Fay moy graver sur ma lame marbrine
Ces quatre vers, au moins, si j'en suis digne.
Then comes the epitaph quoted above. L'amant vert finally addresses his mistress from the tomb, and describes his descent into Hades, where he meets Mercury and converses with him in the Elysian fields.
Rénacle de Florennes sang Margaret's praises in Latin verse, and it was largely due to her influence that the emperor appointed him his private secretary. The four Everards and Jean Second all added their tribute in her honour; whilst Adrian of Utrecht, the future Pope, and the learned Cornelius Agrippa remained through life her firm and devoted friends.
During the sixteenth century the beautiful industry of tapestry-making reached almost its highest point of perfection. After the fall of Arras in 1477 the workmen from that town settled in Bruges, Brussels, and Tournay. Amongst the great tapestry-workers were Stephen of Brumberghe, John of Roubrouck, Perquin d'Ervine, Peter van Oppenem, John van den Brugghe, etc., but the prince of tapestry-makers was Peter van Aelst, who for more than thirty years turned out tapestries innumerable from his workshops, the most celebrated being 'The Acts of the Apostles.' Although during the Middle Ages the designs chiefly represented religious subjects from the Old and New Testaments, in the sixteenth century, with the influence of the Renaissance, there crept in a taste for mythological and historical scenes such as those in the Hôtel de Ville at Brussels, or the Legend of Notre Dame du Sablon, which latter contains contemporary portraits of Margaret and her nephews and nieces;[147] or the Legend of Trajan, the Story of Herkenbald, and the History of Julius Caesar attributed to the designs of Roger van der Weyden.
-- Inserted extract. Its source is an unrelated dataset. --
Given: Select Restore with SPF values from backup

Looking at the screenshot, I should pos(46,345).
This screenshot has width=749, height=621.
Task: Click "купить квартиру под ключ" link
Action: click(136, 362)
John de Maubeuge, or Mabuse, and Bernard van Orley also exercised a wide influence over the industry, and their beautiful compositions were much sought after. With Van Orley a secular feeling prevailed even in his religious subjects. His saints and angels, Virgins and Apostles, appear almost pagan in design. It is easy to follow the different phases of this beautiful industry in such pieces as 'The Acts of the Apostles' in the Vatican, 'Saint Gregory's Mass' at Nuremberg, 'The Story of Psyche' at Fontainebleau, 'The Triumphs of Bacchus,' the 'Rape of the Sabines,' etc.